Dear Workshop Members,
Yesterday we reached the magic number 10. Not counting myself, that leaves 9 aspiring writers. At least that’s been my assumption. Though you’ve been a quiet group! Which is fine of course. However, at some point some brave soul might consider sending me something. I don’t bite. I promise. I am I can assure all, a decent person with my fair share of empathy. My purpose in starting this substack is simply to try and help my fellow aspiring writers, and in doing so help myself.
A little about me. Like just about everyone who did well in English class, I had literary ambitions. I wanted to write novels, I wanted to write short stories, I wanted to write poetry. I wanted to write screenplays. I wanted to write speeches for some great future President. Mainly, I wanted to be famous.
But when I got into my 20’s I realized I had nothing to write about. Or at least I thought I didn’t. I’d sit down to write and maybe scratch out a couple of lines. But that was it. I felt I had no sense of direction while I wrote, and no sense of what I had to offer a reader. As I look back, I had no sense of identity as I tried to write. No sense of who I was as the teller of the story I had in mind.
As you might have gleaned from “Agonizing Grace,” I’m a recovering addict. That “ing” suffix is to remind the addict that his job is never done. I’ve had my slips. And I’ve had my share of pain and suffering, much of it self-inflicted. The good news is that's given me material to write about.
But we all suffer. We all make mistakes. We all wish to be better people. If we write about the things we suppose make us different, we’ll ultimately come to realize that suffering, and mistakes, and regrets, and painful memories are simply coin of the realm. Unless you’re a screaming psychopath or possess some other extreme affliction, there’s nothing you can write about yourself that people won’t be able to understand and empathize with.
So, I think I’ll end it there for the time being. I’d be thrilled if people can comment on this short post and give us all an idea as to where you are with regards to writing, and anything else you care to share about why you subscribed..

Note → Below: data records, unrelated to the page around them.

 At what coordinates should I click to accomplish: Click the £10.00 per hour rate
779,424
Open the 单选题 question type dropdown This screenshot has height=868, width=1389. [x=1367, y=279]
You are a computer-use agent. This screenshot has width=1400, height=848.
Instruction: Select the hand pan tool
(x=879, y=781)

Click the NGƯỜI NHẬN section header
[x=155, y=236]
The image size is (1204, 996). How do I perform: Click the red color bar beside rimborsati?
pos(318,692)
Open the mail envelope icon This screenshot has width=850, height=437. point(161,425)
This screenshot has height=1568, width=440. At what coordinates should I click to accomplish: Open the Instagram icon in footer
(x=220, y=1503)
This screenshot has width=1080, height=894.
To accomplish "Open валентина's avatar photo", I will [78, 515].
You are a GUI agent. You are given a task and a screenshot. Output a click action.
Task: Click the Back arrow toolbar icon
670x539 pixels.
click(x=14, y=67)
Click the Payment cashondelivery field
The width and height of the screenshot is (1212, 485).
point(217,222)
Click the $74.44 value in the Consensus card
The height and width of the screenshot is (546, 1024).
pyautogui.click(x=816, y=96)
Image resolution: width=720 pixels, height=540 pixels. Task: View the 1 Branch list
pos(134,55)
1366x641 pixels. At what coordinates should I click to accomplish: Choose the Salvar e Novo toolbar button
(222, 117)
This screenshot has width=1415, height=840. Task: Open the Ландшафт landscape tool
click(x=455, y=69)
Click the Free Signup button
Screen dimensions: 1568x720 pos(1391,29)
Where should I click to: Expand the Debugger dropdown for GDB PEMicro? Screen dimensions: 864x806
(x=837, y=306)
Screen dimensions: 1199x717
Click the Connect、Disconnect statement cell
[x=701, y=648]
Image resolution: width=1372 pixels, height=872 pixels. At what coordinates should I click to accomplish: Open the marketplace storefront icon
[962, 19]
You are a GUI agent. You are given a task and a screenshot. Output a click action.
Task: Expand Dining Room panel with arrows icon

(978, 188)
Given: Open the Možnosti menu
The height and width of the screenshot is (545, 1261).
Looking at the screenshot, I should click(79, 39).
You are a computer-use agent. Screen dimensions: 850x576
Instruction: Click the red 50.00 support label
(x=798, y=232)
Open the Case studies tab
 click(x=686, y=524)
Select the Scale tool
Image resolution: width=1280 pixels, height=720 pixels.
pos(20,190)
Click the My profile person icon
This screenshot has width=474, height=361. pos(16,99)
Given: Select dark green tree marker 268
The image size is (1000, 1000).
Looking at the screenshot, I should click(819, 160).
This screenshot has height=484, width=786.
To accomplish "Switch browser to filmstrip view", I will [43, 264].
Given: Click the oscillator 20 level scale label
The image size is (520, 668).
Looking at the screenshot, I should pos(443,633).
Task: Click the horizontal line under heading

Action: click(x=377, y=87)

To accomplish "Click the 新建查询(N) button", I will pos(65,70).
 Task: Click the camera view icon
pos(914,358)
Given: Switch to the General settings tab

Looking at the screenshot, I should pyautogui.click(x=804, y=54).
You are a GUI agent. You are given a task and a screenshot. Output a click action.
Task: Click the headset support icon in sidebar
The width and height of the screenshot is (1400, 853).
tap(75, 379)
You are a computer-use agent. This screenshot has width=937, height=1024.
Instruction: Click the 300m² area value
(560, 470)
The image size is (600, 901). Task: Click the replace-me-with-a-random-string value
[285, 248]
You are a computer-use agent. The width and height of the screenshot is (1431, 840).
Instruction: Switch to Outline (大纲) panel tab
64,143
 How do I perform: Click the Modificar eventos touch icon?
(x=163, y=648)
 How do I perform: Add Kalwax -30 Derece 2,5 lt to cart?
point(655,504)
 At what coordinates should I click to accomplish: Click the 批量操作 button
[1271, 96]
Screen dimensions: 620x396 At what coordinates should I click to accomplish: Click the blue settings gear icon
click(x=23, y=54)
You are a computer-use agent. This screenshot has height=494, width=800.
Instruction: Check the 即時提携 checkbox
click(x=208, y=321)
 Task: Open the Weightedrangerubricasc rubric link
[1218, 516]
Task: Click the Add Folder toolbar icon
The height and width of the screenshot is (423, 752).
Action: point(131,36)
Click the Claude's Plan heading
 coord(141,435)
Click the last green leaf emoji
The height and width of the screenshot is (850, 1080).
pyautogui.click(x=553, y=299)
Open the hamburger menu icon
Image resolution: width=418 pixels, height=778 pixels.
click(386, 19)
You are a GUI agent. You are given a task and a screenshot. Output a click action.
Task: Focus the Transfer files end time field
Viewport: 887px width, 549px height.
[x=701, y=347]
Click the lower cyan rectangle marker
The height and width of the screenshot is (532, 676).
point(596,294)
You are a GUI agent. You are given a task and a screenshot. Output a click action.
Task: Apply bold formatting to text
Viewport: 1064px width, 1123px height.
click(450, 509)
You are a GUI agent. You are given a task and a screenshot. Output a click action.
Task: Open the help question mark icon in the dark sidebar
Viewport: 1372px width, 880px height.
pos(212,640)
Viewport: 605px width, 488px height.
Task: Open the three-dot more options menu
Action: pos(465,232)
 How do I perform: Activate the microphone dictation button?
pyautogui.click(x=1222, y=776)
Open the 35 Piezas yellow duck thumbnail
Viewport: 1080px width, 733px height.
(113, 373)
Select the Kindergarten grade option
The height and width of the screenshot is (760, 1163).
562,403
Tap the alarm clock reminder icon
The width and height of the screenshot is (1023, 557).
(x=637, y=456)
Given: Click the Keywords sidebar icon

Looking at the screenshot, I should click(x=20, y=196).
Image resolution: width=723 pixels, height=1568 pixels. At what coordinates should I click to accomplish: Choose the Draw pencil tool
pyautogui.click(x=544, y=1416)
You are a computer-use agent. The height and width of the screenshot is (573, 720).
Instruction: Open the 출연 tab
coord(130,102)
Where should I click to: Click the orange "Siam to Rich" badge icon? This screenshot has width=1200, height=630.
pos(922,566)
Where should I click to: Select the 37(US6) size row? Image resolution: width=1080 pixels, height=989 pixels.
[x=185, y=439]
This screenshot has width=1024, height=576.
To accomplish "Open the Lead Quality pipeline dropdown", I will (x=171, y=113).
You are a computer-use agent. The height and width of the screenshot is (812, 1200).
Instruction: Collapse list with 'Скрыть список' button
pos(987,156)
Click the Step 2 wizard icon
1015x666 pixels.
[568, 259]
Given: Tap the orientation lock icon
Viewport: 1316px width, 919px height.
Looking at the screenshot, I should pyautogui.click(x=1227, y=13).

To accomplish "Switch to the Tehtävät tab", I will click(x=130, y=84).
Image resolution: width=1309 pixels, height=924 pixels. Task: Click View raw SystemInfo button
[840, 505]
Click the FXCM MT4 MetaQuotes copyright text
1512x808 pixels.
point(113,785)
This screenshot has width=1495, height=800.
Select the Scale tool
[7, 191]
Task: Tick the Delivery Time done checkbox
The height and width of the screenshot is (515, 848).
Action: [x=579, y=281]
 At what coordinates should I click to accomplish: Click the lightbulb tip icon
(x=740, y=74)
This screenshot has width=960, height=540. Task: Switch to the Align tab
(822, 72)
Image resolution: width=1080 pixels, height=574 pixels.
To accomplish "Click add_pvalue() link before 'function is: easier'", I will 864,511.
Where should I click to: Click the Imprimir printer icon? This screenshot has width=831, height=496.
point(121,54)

Thanking you very sincerely for subscribing,
Al
What a welcoming place this is, full of light and truth and open-hearted goodness. In other words, all the things that the world is crying out for today. Best wishes to all, Carol
Thanks for the update, and for the extra information about your background. I studied in Canada back in the mid eighties; started off with a psychology major and English Lit minor, and ended up somehow with a Bachelor in Education....was not quite satisfied with that so travelled for a year in Europe, and then set off for the big city of TO to study design and fashion at Ryerson University. Worked in the design field for about a decade, and ended up back in Europe....it's been almost 30 years since I left Canada! I spent two fabulous years in New York before living in Munich, and now I call Switzerland home. Thank goodness I am not in Canada; I do not recognise it any more. I have felt rather free here in comparison. My passion is children's literature, and I do own a lot of picture books. I wrote my own story last year, and I'm working on the illustrations. I have not sent it to anyone, but have received some really nice feedback. After my daughter leaves the nest this August, I have lofty plans to do my Masters in English Lit with a focus on female roles in children's literature. I love to write, and also paint, but getting back to being active in these two areas has been slow going. I hope to change that when the focus is back on me, instead of my two children. It's always about the timing, right? Nice to be here, and looking forward to sharing with others. Thanks Al.